Sun-Bleached Hand of the Man

Tycho
Dive
(Ghostly International)

Long before people were celebrating themselves through the nostalgic artificial filters in the Instagram and Hipstamatic apps, California artist and musician Scott Hansen was using his prints, photographs, and apparel designs to communicate a reverence for 16mm classroom films and old photography. Whether he’s drafting his own sun-bleached event fliers or treating photos in his studio, Hansen favors a vintage aesthetic. He’s written about the faded postcards that marked the 1967 World’s Fair in Montreal and mined the Web to post long-gone European magazine ads on his site. Recording as Tycho, Hansen’s inspired sound productions feel appropriately soft and weathered. They’re an aural embodiment of the affinity for late-’60s- and ’70s-styled color saturation that he so frequently demonstrates in his illustrative work.

In an article about Polaroid for the Nation magazine, Barry Schwabsky wrote that the colors in the company’s iconic photos “seem to caress the surfaces they describe… smoothly flow[ing] across them with a kind of alert tenderness.” Scott Hansen’s Dive could be described in the same way. It’s fluid and subtle—an ambient electronic record styled with welcome rushes of live instrumentation.

Hansen has been making wordless electronic music for years, building each piece with organic accompaniment that’s often treated to make it sound both warm and worn. The acoustic guitars that roll through Dive, his debut LP for Ghostly International, mimic the temperate folk progressions on the early Simon and Garfunkel LP Wednesday Morning, 3 A.M. Sea-spray sonics and unearthly keyboard squiggles splinter off into endless directions, sometimes finding their way around impossibly cylindrical basslines. Each cut on Dive is spacious, and the line between electronics and live performances on the album gets blurrier by the minute. “Coastal Brake” and “Hours” are wispy and serene, with delicately muted electric leads and understated disco/house rhythms. There are airy, keyboard-heavy interludes and, in cases like “A Walk,” the propulsion is nearly secondary, positioned between synths and flecks of the picks bounding off guitar strings.

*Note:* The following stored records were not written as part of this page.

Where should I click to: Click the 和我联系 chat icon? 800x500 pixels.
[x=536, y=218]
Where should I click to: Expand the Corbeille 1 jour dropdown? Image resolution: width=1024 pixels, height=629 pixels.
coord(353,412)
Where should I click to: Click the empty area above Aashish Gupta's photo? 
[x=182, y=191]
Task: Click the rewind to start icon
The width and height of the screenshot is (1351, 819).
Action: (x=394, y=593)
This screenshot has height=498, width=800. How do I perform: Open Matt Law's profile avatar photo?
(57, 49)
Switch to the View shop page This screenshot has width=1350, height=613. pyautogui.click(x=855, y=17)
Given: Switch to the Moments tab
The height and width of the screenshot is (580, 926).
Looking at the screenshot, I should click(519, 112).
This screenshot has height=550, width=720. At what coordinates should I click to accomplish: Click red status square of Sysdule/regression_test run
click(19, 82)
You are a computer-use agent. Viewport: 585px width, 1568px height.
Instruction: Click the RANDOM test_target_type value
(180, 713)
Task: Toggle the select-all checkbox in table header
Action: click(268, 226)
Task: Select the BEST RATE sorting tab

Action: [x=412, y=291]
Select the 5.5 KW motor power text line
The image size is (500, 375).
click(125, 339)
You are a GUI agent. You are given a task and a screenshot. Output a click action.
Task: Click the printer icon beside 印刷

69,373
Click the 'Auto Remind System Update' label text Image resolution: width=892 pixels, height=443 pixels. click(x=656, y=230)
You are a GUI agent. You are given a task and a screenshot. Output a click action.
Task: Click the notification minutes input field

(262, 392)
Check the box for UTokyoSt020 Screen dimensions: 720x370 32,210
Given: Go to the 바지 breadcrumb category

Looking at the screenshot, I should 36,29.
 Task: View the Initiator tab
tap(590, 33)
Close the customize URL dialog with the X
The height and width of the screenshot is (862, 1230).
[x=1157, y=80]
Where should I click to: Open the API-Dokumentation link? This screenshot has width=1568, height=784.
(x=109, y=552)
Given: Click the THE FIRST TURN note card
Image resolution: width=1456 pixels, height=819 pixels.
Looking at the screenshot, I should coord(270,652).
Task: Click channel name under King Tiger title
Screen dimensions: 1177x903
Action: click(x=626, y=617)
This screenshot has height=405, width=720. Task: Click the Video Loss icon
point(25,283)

Scott Hansen’s musical influences are not easily discernible, but it’s easiest to link his generally midtempo techno to Warp Records luminaries Boards of Canada. The Scottish electronic musicians seem similarly preoccupied with whirring old machines and the overdriven background music of 1970s classroom film projectors. The BoC comparison has been made a thousand times before, but it’s an apt one. Look no further than a live version of a Hansen track called “Cascade.” (Originally intended to land on the new album, the track backs “Hours,” a Dive single issued in September. It also appeared on a free compilation from Ghostly and Adult Swim in 2009.) A hissing kick/snare tumble steadies a loop-rife foundation on this hazy beaut, and its base of cycling samples includes a narrator clip and warbled analog keys that sound decades old. With these elements in play, “Cascade” could indeed be confused for an outtake from BoC’s similarly styled In a Beautiful Place Out in the Country. Instead, it’s a Dive castaway that didn’t make it to the record, although a couple of even older tracks found their way in.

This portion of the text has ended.